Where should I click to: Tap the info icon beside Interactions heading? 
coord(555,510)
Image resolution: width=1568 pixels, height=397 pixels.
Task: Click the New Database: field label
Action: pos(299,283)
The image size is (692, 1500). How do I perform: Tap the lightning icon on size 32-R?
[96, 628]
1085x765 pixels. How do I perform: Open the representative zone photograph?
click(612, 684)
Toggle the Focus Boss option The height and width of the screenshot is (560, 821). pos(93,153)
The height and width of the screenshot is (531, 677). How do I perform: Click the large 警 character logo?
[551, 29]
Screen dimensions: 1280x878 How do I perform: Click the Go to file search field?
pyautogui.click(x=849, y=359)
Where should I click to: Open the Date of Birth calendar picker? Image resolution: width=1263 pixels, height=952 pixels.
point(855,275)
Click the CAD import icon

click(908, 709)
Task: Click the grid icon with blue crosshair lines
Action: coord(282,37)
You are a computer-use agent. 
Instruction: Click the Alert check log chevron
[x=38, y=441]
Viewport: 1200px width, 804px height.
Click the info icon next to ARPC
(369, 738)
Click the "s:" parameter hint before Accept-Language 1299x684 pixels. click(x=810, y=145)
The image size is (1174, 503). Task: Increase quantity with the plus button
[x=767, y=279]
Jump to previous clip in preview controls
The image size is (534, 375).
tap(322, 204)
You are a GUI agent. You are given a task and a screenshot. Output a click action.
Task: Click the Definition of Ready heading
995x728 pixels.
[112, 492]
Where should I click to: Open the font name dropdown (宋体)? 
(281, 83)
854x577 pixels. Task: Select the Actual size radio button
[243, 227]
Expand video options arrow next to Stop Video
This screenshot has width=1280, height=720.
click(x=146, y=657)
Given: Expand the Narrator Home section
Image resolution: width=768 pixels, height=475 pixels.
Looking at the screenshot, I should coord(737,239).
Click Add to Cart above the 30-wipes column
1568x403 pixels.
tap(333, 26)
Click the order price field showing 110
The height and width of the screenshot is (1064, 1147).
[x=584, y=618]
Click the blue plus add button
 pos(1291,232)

• • • •

§ WHAT IS NEEDED
Your answer should consist of each line above in which "agent" appears.

§ SOLUTION TO THIS TASK
You are a computer-use agent. 
You are a GUI agent. You are given a task and a screenshot. Output a click action.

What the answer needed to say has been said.